Return verbatim the lines from the one containing "The image size is (1024, 820)." through the end of the entries below, including both ends, and omit the pictures.

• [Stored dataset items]
* * * *

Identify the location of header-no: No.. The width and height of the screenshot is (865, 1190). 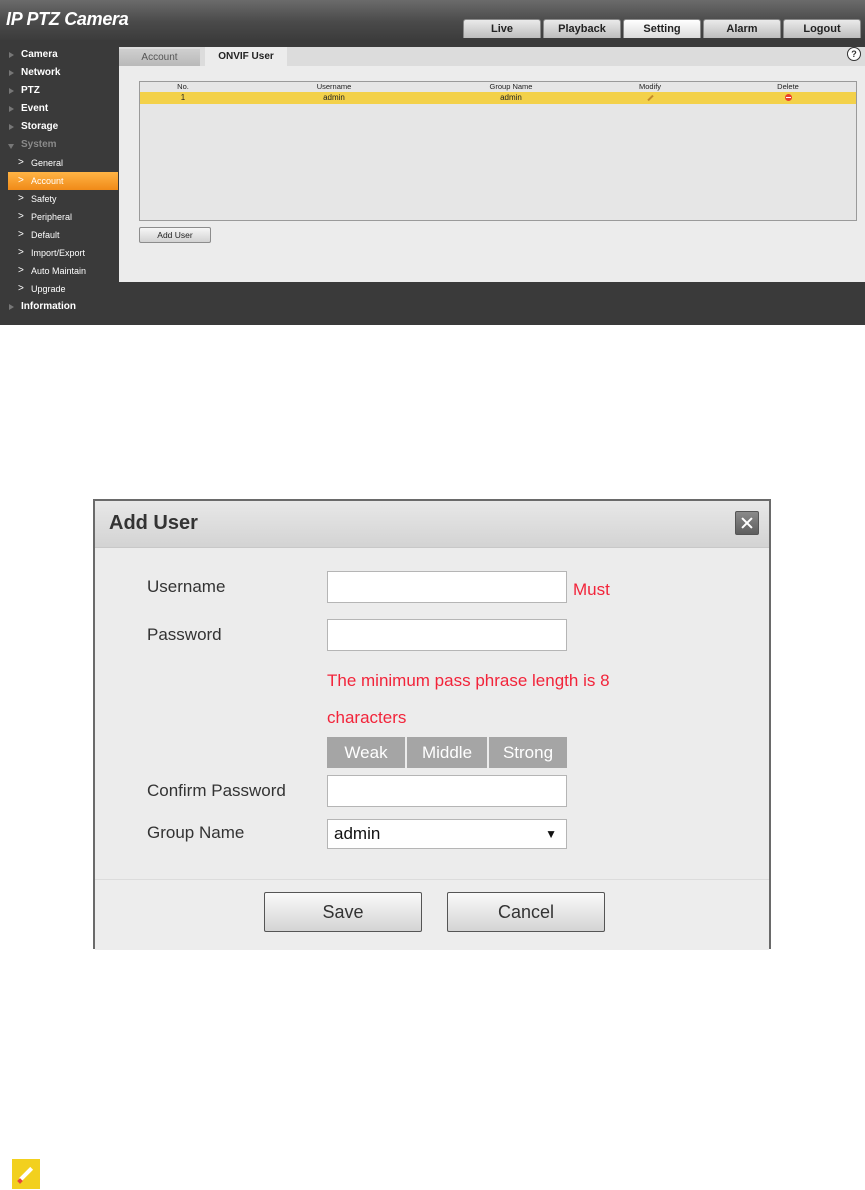
(183, 86).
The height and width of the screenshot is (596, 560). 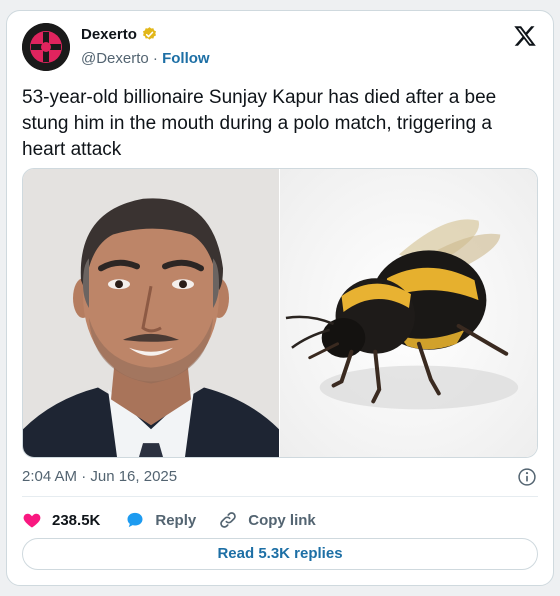 I want to click on action-bar: 238.5K Reply Copy link, so click(x=169, y=520).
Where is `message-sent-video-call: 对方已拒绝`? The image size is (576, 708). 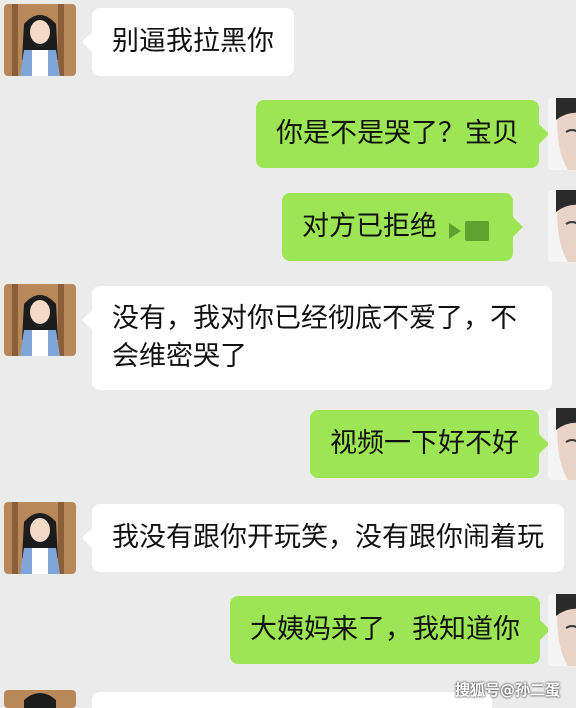
message-sent-video-call: 对方已拒绝 is located at coordinates (402, 227).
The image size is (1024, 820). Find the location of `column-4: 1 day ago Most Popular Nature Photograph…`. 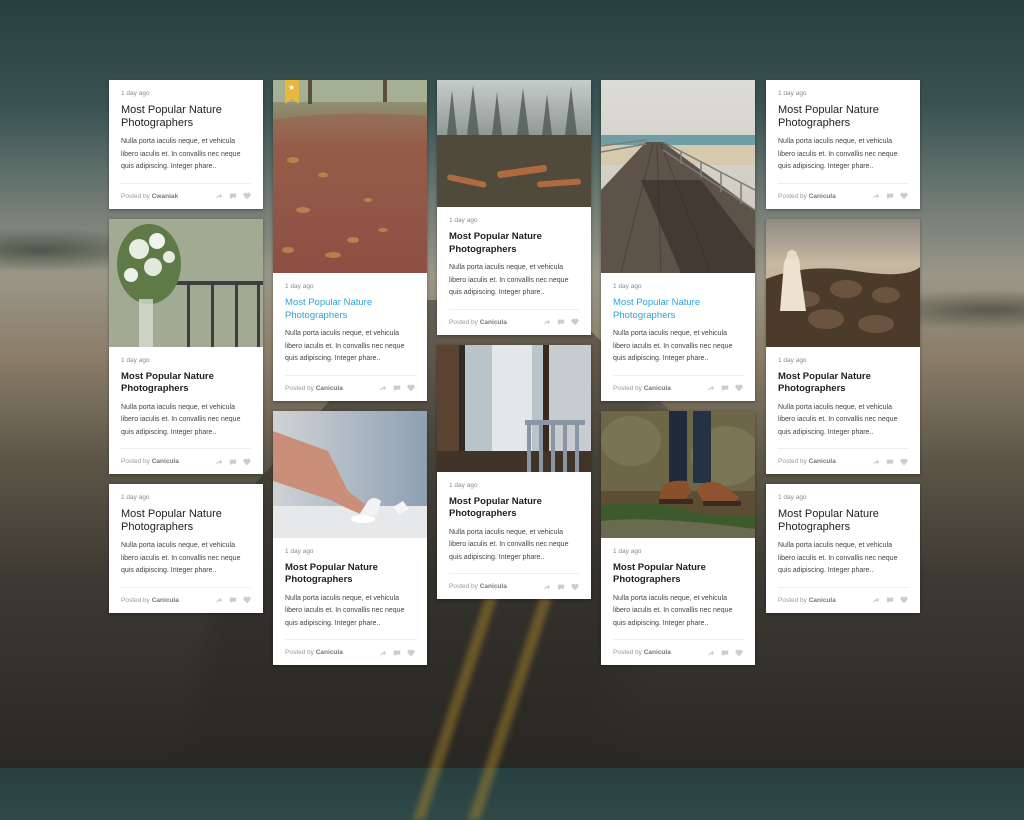

column-4: 1 day ago Most Popular Nature Photograph… is located at coordinates (678, 378).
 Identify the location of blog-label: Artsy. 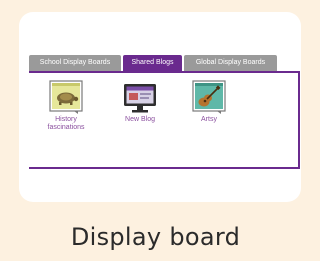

* * * *

• [RESULT OF THE TASK]
The image size is (1024, 820). Find the location of `column-4: 1 day ago Most Popular Nature Photograph…`. 

column-4: 1 day ago Most Popular Nature Photograph… is located at coordinates (678, 378).
 Identify the location of blog-label: Artsy. 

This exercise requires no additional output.